The program became a model for other programs across the state, and its continuing growth led to a 2007 expansion into a second MTSU location in the Fairview Building.
Campbell taught classes and served as director of Project Help until 2000, when she passed the torch to the first official full-time director, Debbie Bauder. Bauder returned to the classroom in 2006, making room for the current director, Susan Waldrop.
“Renaming this program also reflects the continued expansion of the comprehensive services we offer to the community’s children and families, as well as our long-range goal to ultimately operate a comprehensive one-stop, wrap-around educational and therapeutic program for families across Middle Tennessee,” Waldrop said at Friday’s event.
The Campbell Early Learning Center at MTSU provides classes for children ages 3 months to kindergarten, where little ones with developmental delays play and learn with those who are developing typically. The Yellow Room, formerly known as “Project Help Prep,” in the Fairview Center helps 3-, 4- and 5-year-olds get ready for public school.
The program also provides home-based services for families of children from birth to age 3 who have developmental delays. It’s affiliated with the Tennessee Early Intervention System and provides hands-on learning experiences for MTSU and Motlow State Community College’s Nursing Program students who work with the children and staff.

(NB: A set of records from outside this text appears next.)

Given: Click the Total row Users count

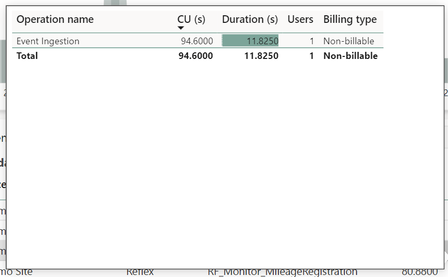Looking at the screenshot, I should pos(311,56).
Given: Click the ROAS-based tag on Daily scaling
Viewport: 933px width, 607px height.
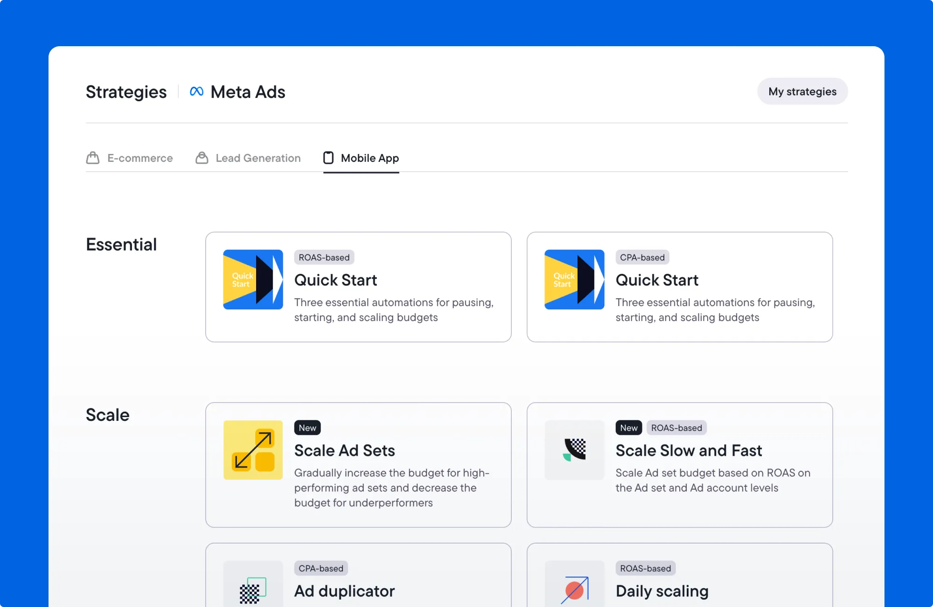Looking at the screenshot, I should [645, 568].
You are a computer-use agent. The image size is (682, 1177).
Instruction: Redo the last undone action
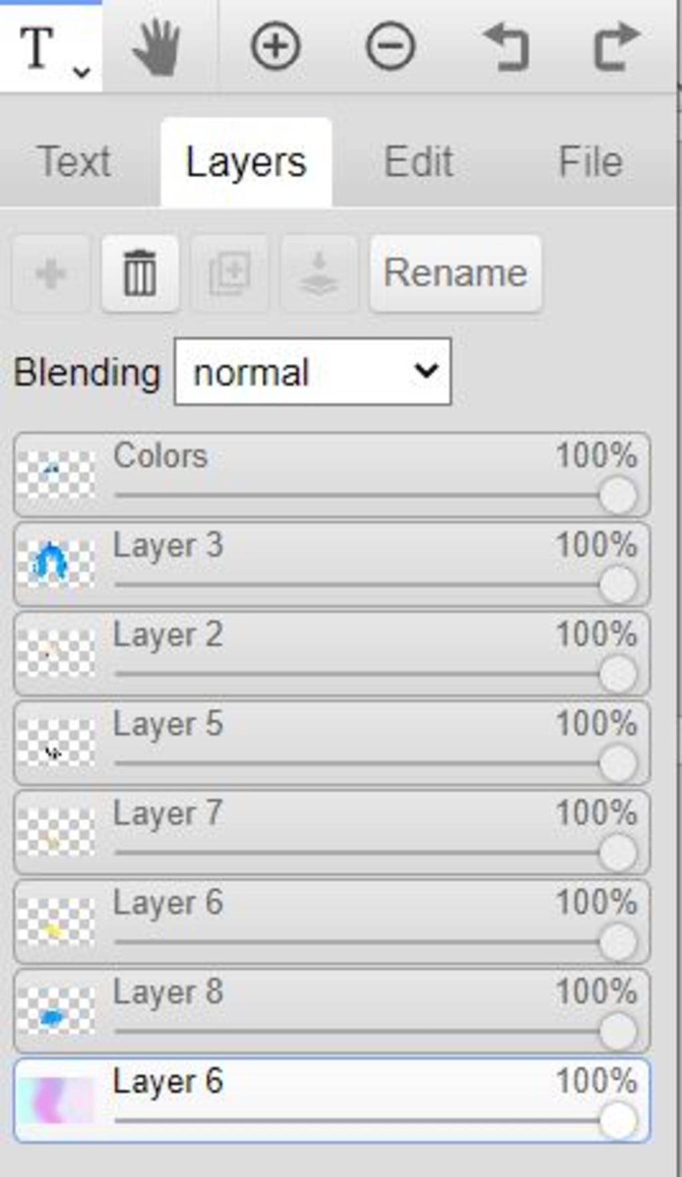(617, 47)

“Because of her, literally thousands of Tennessee children received the services they needed and deserved, and their families received the support and the resources they needed to make sure their children are successful and valued and appreciated,” said Seivers.
“All of us like to think that we've made a difference in the world. I think very few of us can hope for the kind of living legacy that Dr. Campbell's hands guided through this work. It is work that so many people will witness and benefit from, and our future is exciting and bright.”